The first prototype was made a couple weeks ago and taken to Parkland Hospital in Dallas for testing. Last week, Hepius delivered a production unit to Parkland, and expects the hospital to follow with a larger order.

Hepius is now not only ready to produce and sell the N9500, but DeWeese says they’re also interested in partnering with companies designing masks specifically for reuse. The team also already started putting together plans for a second version of the product that would be more customized with additional features to ultimately get approved for consumer use.

“We needed to get up and running with this to address the immediate need and get some capital to move forward,” Tepper says. “We are thinking about the future and we think the future is no more than a couple of months away.”

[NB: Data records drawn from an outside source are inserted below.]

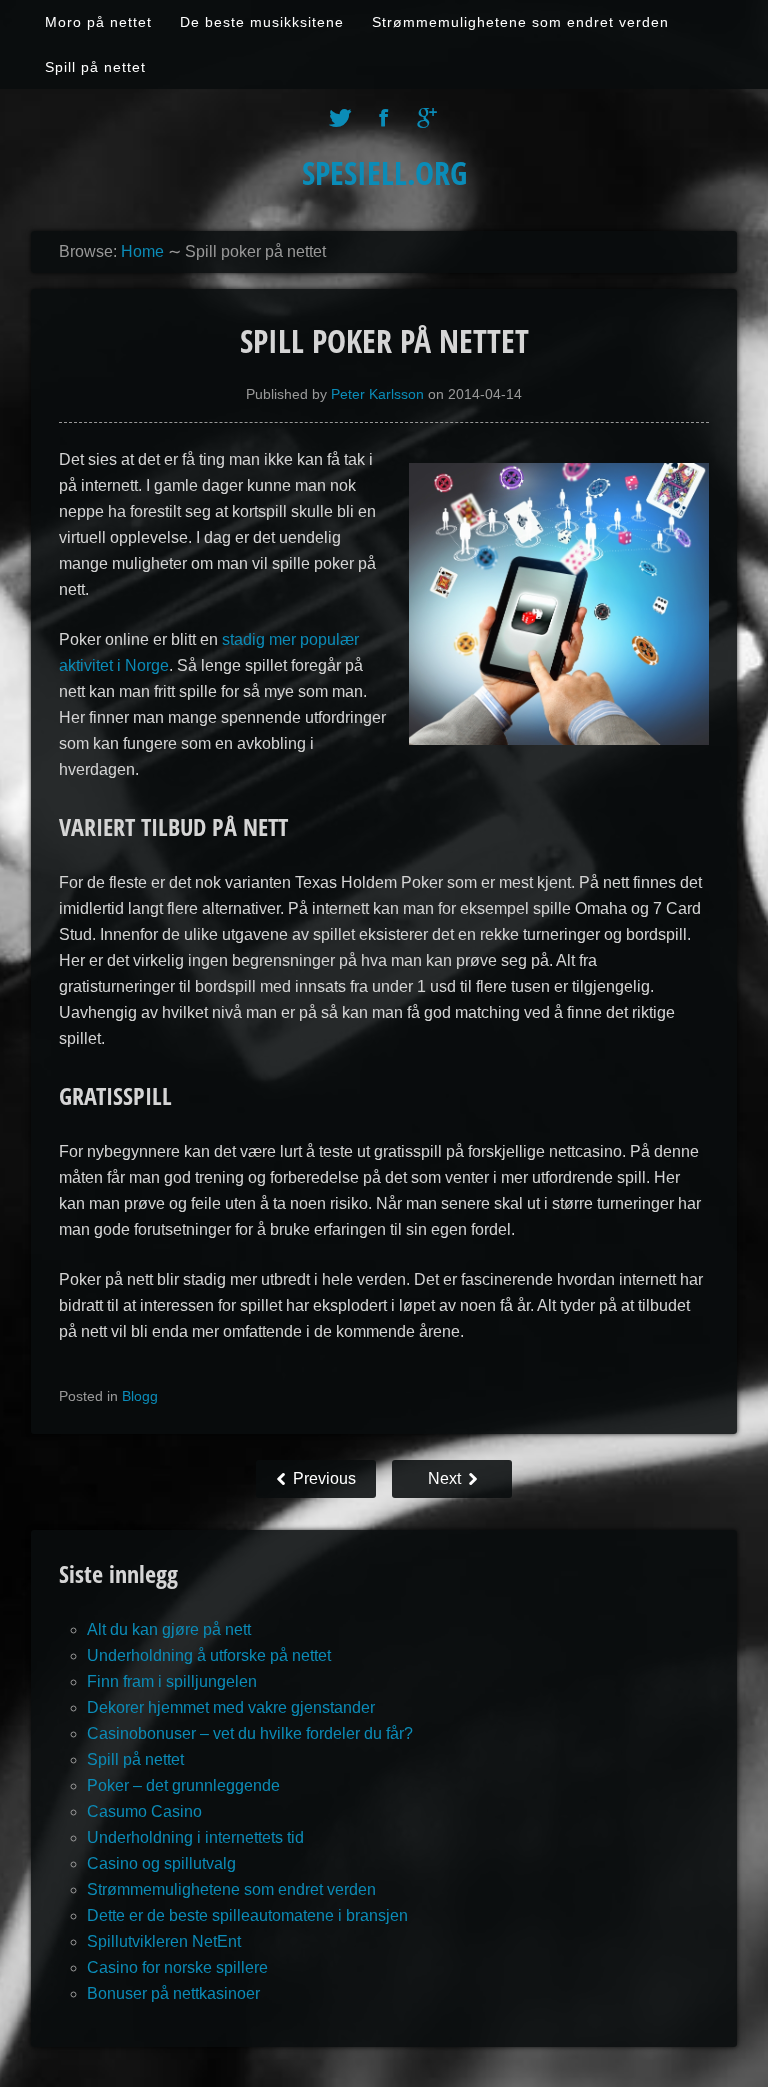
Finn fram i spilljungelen (172, 1681)
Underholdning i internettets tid (195, 1837)
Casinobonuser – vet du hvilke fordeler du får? (250, 1733)
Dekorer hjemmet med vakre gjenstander (231, 1707)
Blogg (140, 1396)
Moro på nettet (98, 22)
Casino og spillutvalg (161, 1863)
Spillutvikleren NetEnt (164, 1941)
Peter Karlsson (377, 394)
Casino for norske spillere (177, 1967)
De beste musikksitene (262, 22)
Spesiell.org (384, 172)
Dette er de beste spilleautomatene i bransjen (247, 1915)
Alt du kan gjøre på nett (169, 1629)
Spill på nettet (95, 67)
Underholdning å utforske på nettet (209, 1655)
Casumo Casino (144, 1811)
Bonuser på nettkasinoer (173, 1993)
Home (142, 251)
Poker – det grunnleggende (183, 1785)
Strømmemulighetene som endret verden (520, 22)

Immediately up next is what Hissam describes as a three-pronged approach: spreading the message, distribution, and marketing.

“I think our approach is to solve the immediate need, but also to long term build a distribution network that evolves into a real product,” he says. “This is not an experiment. This is not a garage shop project. We wanted to do this because there’s a need for it and we wanted to use our resources to hit the scope as large as we could.”

Masks aren’t going away anytime soon—and even after the coronavirus dust has settled, the Hepius team doesn’t plan on stopping.

“When we started Hepius we had this idea: Lead with your heart and the money will follow,” DeWeese says. “There is a pandemic going on. We wanted to be part of the solution. We had faith that if we focused on solving an important problem, it would turn into a profitable business.”